In adults melanotic sarcoma is most common. It occurs between the ages of forty and sixty, and is almost always unilateral; and while it shows little tendency to invade the brain, the adjacent lymph glands are early infected, and death usually results from dissemination.
In all varieties of intra-orbital tumour exophthalmos is a prominent feature ([Figs. 238], [239]), and when the protrusion of the eyeball is marked the lids become swollen, œdematous, and dusky. The eye is seldom pushed directly forward except when the tumour is growing in the optic nerve or its sheath. When the tumour is solid, the eye cannot be pressed back into the orbit, but in cystic tumours it may to some extent.
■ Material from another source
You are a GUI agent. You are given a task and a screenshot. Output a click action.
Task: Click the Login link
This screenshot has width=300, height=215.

The movements of the eyeball are restricted in a varying degree, and ptosis often results from paralysis of the levator palpebræ superioris. In almost all cases there is also more or less visual disturbance. The cornea being unduly exposed is liable to become inflamed, or even ulcerated. Pain is a variable symptom; when present, it usually radiates along the branches of the first and second divisions of the trigeminal nerve. Tenderness on pressure is not always present. It is comparatively uncommon for a tumour of the orbit to invade the globe directly.
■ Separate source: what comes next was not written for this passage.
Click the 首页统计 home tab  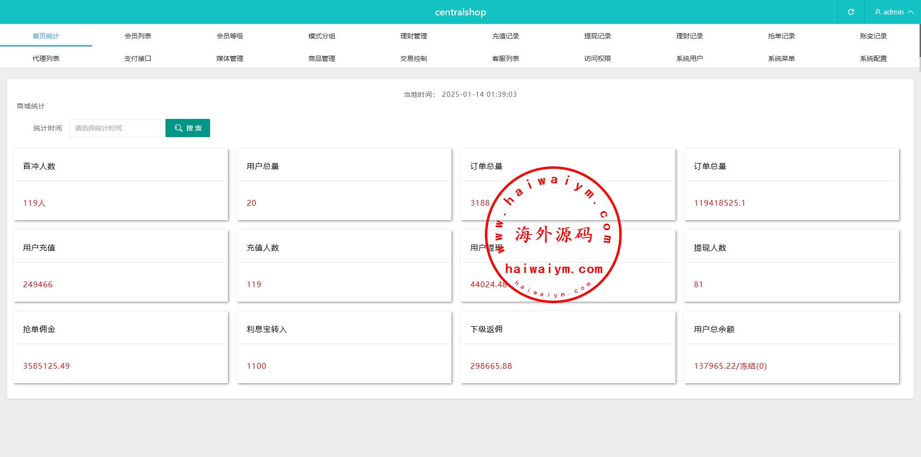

Fig. 238.—Sarcoma of Orbit, causing exophthalmos and downward displacement of the eye, and projecting in temporal region.
Fig. 239.—Sarcoma of Eyelid in a child.
(Mr. D. M. Greig's case.)
Treatment.—When practicable, removal of the tumour is the only method of treatment, and in malignant tumours it is often necessary to sacrifice the eye to ensure complete removal. When the tumour has invaded the orbit secondarily, its removal may be impossible, but it may be necessary to remove the eye for the relief of pain.
The orbital dermoid usually occurs at the lateral end of the supra-orbital ridge ([Fig. 240]). A less common situation is the anterior part of the orbit, near the nasal wall, and this variety, from its position and from the fact that it is usually met with in children, is liable to be confused with orbital meningocele or encephalocele. Treatment consists in its removal by careful dissection, and this can usually be done under local anæsthesia.